(Some records)
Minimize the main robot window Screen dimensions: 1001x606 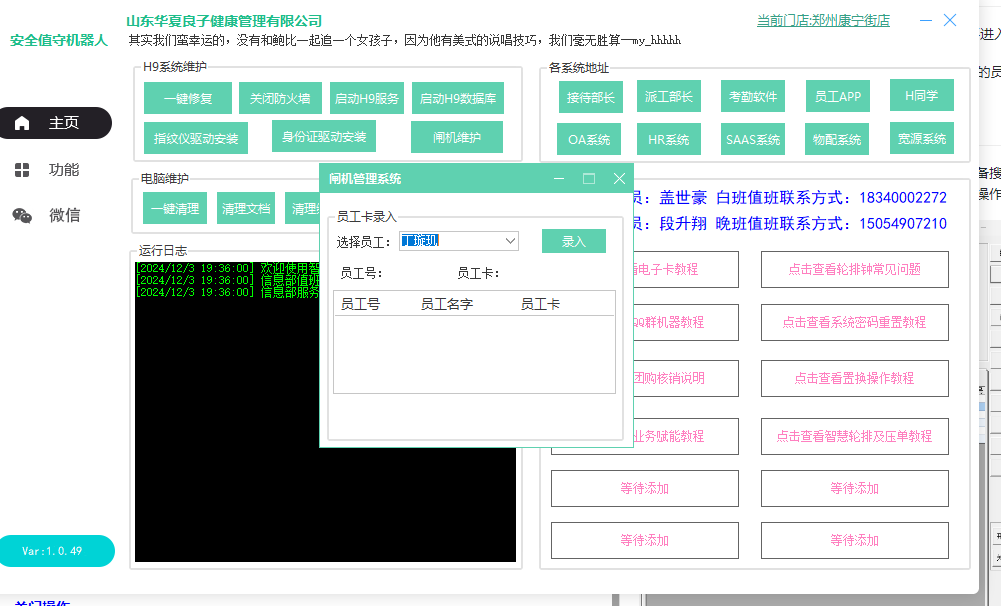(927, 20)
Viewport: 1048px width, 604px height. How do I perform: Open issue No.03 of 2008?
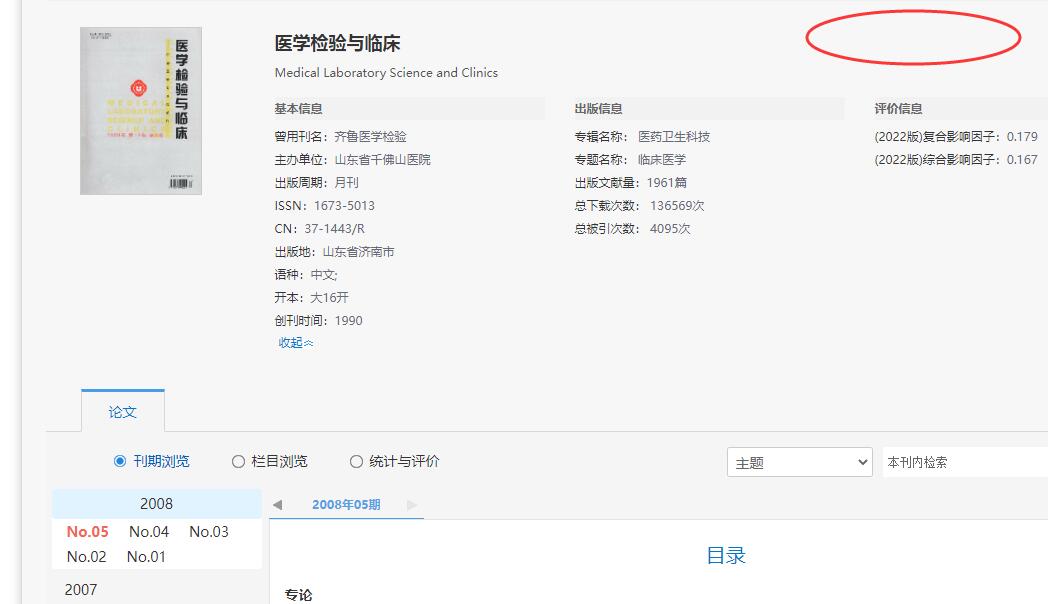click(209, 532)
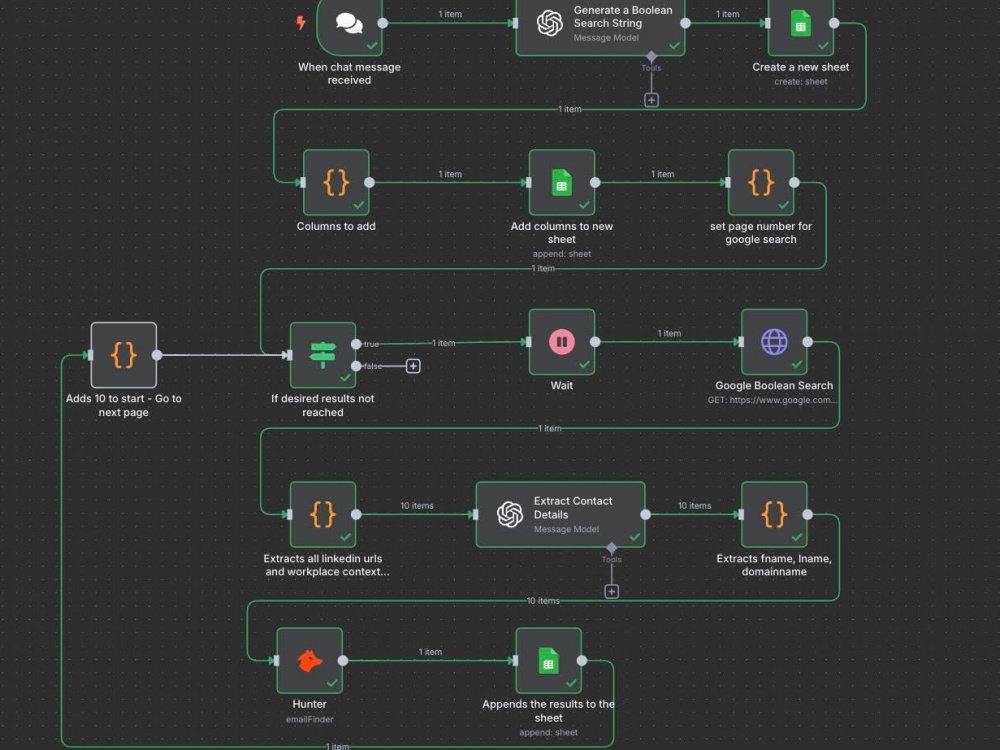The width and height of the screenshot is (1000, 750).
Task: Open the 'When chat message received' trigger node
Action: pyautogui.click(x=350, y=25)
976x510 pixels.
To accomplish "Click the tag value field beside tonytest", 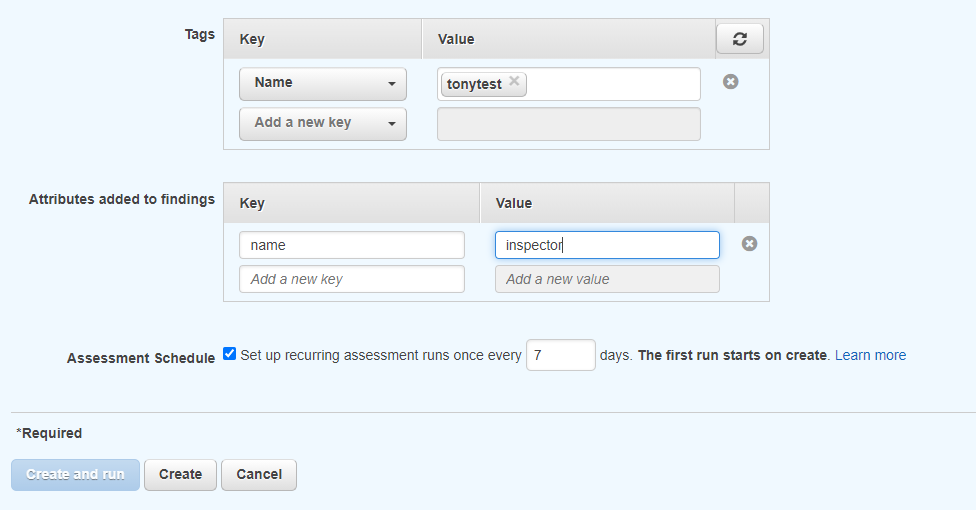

Your task
Copy the data above word for word, from the line containing "976x510 pixels." down to the end. Leave out the pictures.

Solved problem
976x510 pixels.
To accomplish "Click the tag value field beside tonytest", 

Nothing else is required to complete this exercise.